Periodista y escritora
El lugar es magnífico, porque no ofrece nada. Nada de nada. Ni piscina, ni mar, ni bares o restaurantes, ni tiendas o “experiencias” de ningún tipo, ni bonitas estampas medievales a las que llegar dando un corto paseo. Es sólo una casa de piedra con más de mil años de historia, pero historia currada, de labranza y ganado. Hemos venido a trabajar sin distracciones, y es lo que hemos encontrado, pero no sólo eso.
El día se despierta soleado entre los montes azules de la comarca catalana de la Garrotxa y el calor habitual nos devuelve al interior fresco y antiguo de la piedra. Parece una nueva jornada, otra más, de canícula cruel, hasta que hacia la hora de la siesta el techado de caña del porche da un latigazo contra sí mismo y vuelan almohadones, cenizas y las moscas. Una sombra gris oscura cae sobre el campo y el primer trueno abre la descarga del cielo en una tormenta larga y feroz.
Nosotras nos apresuramos a ejecutar uno de los mejores momentos de la lluvia, la coreografía de resguardar apresuradamente los exteriores en el interior, enrollar las cortinas de caña, retirar los cojines de las sillas, las ropas que hay sembradas por el zaguán. Ese corre, corre, corre de las tormentas nos enfrenta, aunque sea un poquito, a la inevitabilidad de la naturaleza desatada, qué gozada, nos coloca en nuestro sitio.
La tarde se ha puesto nocturna, ante nuestros ojos todo es agua y el cielo se va iluminando eléctrico, cae piedra, sigue lloviendo gruesas gotas. Tenemos que entrar al salón las sillas que habíamos pegado a la fachada porque el agua rebasa el porche, se cuela hasta el interior, se arremolina y entra. Entonces, sin acordarlo, nos sentamos a cubierto ante los dos porticones abiertos al aguacero.

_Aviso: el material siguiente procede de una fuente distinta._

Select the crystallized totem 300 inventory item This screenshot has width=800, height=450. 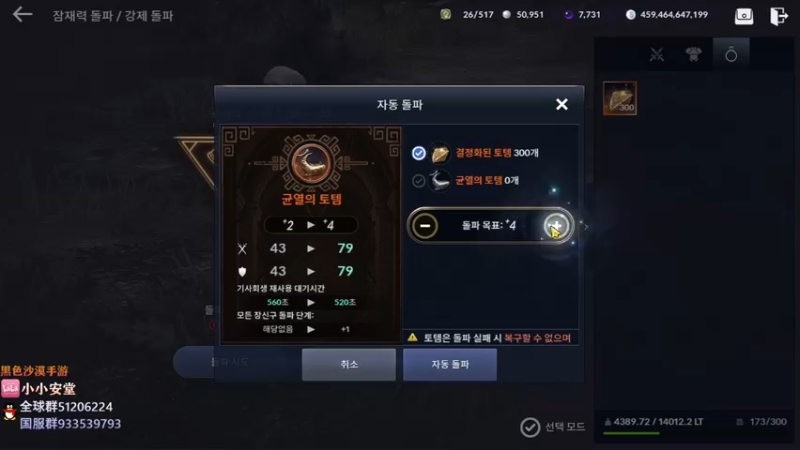[619, 98]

Así colocadas, absortas en el temporal de viento, lluvia y piedra, me siento espectadora en el sentido más literal del término. Asistimos absortas al espectáculo de la naturaleza, de la tormenta, de algo antiguo y desacostumbrado. Comento que podríamos estar viendo una película, porque siento algo parecido, no sé cuánto tiempo hace que no me he sentado a contemplar la lluvia furiosa del verano, largamente, en silencio. Después me daré cuenta de que ni se me ha ocurrido la necesidad de sacar el móvil, grabar el magnífico momento, dejar registro.

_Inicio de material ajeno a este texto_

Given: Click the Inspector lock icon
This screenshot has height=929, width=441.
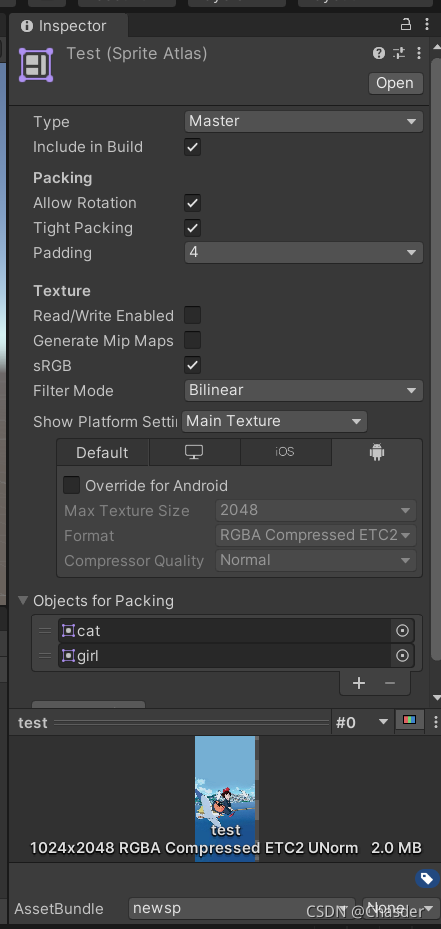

Huele a tierra mojada, la calma tiñe el bosque, más allá, con la luz irreal que deja tras de sí la lluvia grande y regreso a algún lugar de mi infancia que no sabría colocar en la memoria. Pienso en lo extraordinario que me resulta lo que acabamos de vivir, algo tan sencillo como una tormenta de verano en el campo me parece insólito. Después pienso en la costumbre de llevar la cuenta de las mujeres asesinadas, de los golpes y los crímenes del macho, o sea en lo ordinario. Entonces sí, saco el móvil y retrato el arco iris, para que no se me olvide.